Raspaos, por Teodoro Petkoff
El cambio del calendario escolar, cuyo inicio sería rodado de septiembre de 2002 para enero de 2003, a fin de hacerlo coincidir con el ejercicio fiscal, está sobre el tapete. La idea no es nueva y, en sí misma, no es en principio ni buena ni mala. Habría que estudiar sus posibles ventajas y desventajas. El problema es la forma apresurada y atropellante en que se pretende ejecutar. El ministro de Educación, Aristóbulo Istúriz, siguiendo al dedillo el estilo de su jefe, pretende practicar la famosa democracia «participativa» y le participa a las escuelas que el cambio va, y va ya, de una vez. Para ello se basa en unas encuestas que supuestamente respaldarían ese cambio, aunque quedan dudas sobre la velocidad con que fueron respondidas y si se trata de una muestra realmente representativa. La Cámara Venezolana de la Educación Privada (Cavep), por su parte, se negó a contestar las encuestas. La Federación Nacional de Trabajadores de la Educación sugiere realizar un referendo sobre el tema.

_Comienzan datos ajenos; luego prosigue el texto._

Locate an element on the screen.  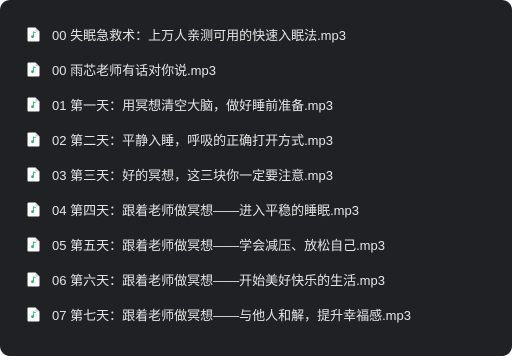
file-name: 00 雨芯老师有话对你说.mp3 is located at coordinates (134, 70).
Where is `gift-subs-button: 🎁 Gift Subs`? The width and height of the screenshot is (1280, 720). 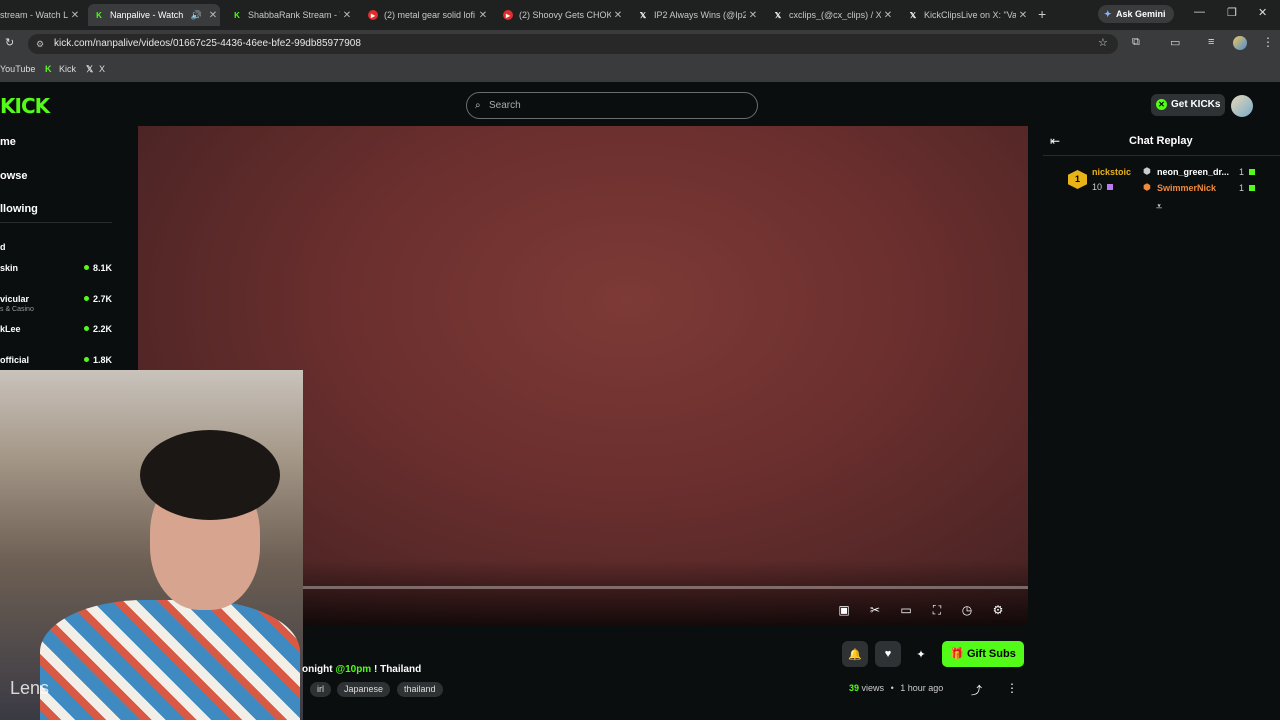 gift-subs-button: 🎁 Gift Subs is located at coordinates (983, 654).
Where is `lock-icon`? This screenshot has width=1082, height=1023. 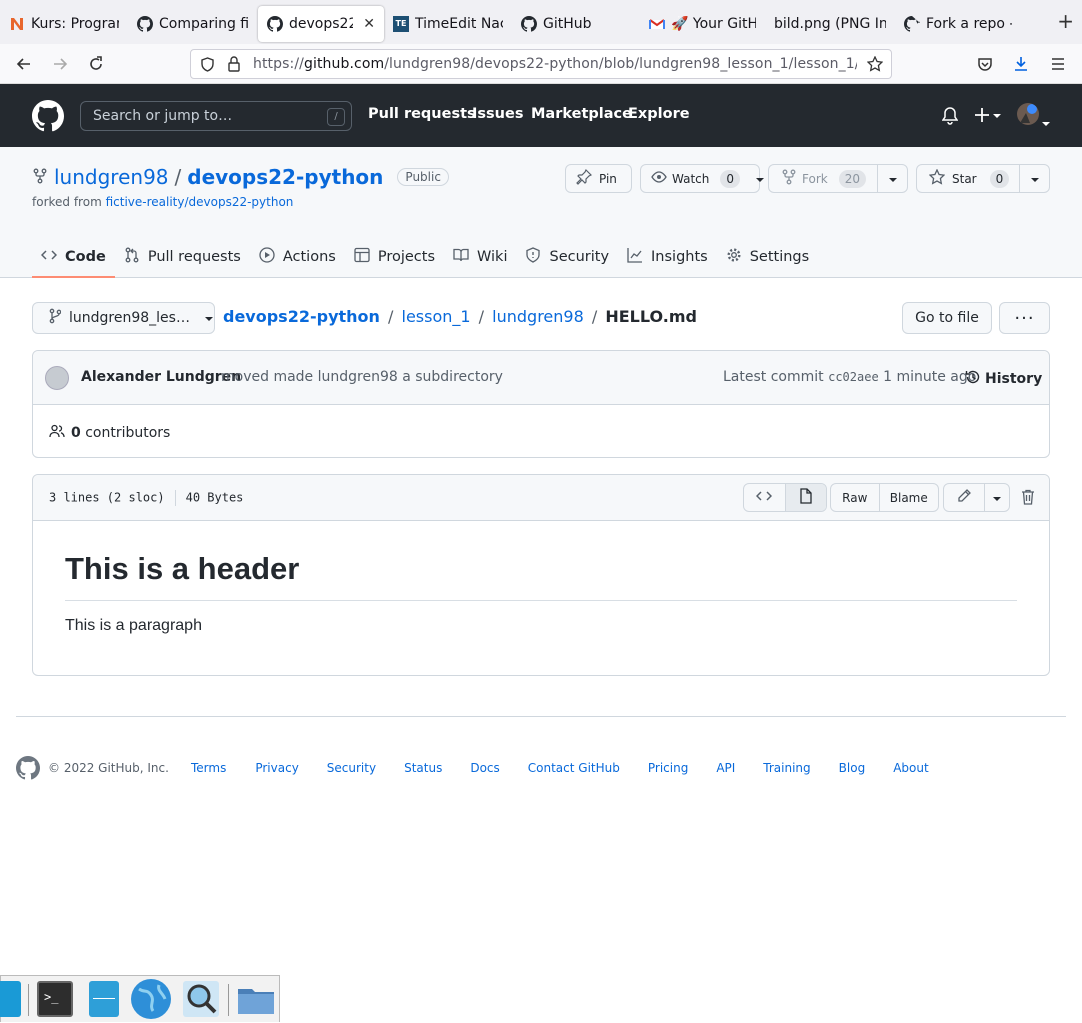
lock-icon is located at coordinates (234, 66).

Esto luce sensato, pues este cambio afectaría a muchísima gente, no sólo a los docentes, los estudiantes y los padres, sino también a sectores comerciales asociados a la educación, como el editorial, el de transporte y el turístico, entre otros. Precisamente por eso, por involucrar a diversos actores y por existir distintos puntos de vista sobre el tema, debería ser objeto de una amplia consulta y, en vez de imponer una decisión gubernamental apresurada, tratar de resolver el asunto por consenso, aunque se demore un poco más. Pero ya sabemos cuánto le cuesta esta forma de trabajo al actual gobierno. Por lo pronto, hoy el Movimiento 1011 ha organizado concentraciones en varias zonas educativas del país y un foro esta noche, para protestar la posible aprobación, en julio, del decreto del ministerio con el que entraría en vigencia la medida para el próximo año escolar. La Asamblea Nacional, por su parte, ha incluido el tema en su agenda de la próxima semana.

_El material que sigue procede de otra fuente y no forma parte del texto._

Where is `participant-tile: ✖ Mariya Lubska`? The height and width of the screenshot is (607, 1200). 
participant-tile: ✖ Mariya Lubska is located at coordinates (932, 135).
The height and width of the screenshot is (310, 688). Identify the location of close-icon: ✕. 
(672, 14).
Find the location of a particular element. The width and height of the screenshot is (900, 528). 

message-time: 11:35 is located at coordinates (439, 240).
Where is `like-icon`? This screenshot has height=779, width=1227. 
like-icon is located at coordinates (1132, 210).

A todo esto habría que agregar que la propuesta de Aristóbulo parece poner el énfasis en la cantidad de días de clase que recibirían los alumnos, lo cual no está mal, pero no debería ser la prioridad de un sistema educativo como el venezolano, cuyo principal problema no es de cantidad sino de calidad. Ya Antonio Luis Cárdenas, cuando fue ministro del ramo, puso el dedo en la llaga al afirmar que la educación en nuestro país era «un fraude». El profesor Angel Rosenblat, en un libro capital y premonitorio publicado hace varias décadas, La educación en Venezuela: Voz de alerta, no dudó en afirmar que ésta, tal como estaba concebida, no era más que «un enorme despilfarro de dinero y energías humanas». Este llamado de atención sobre la calidad de la educación que se imparte cada día en nuestras aulas, tanto en las escuelas públicas como en las privadas, debería ser la auténtica prioridad del Estado, y su solución tiene mucho que ver con el mejoramiento de la formación profesional de los maestros y de las condiciones materiales en que trabajan. Porque, a fin de cuentas, ¿de qué sirve recibir más días de clase en una escuela donde ni siquiera funcionan los baños y los encargados de enseñar tienen, ellos mismos, deficiencias serias en áreas como lengua y matemática, que constituyen la base para toda la educación posterior.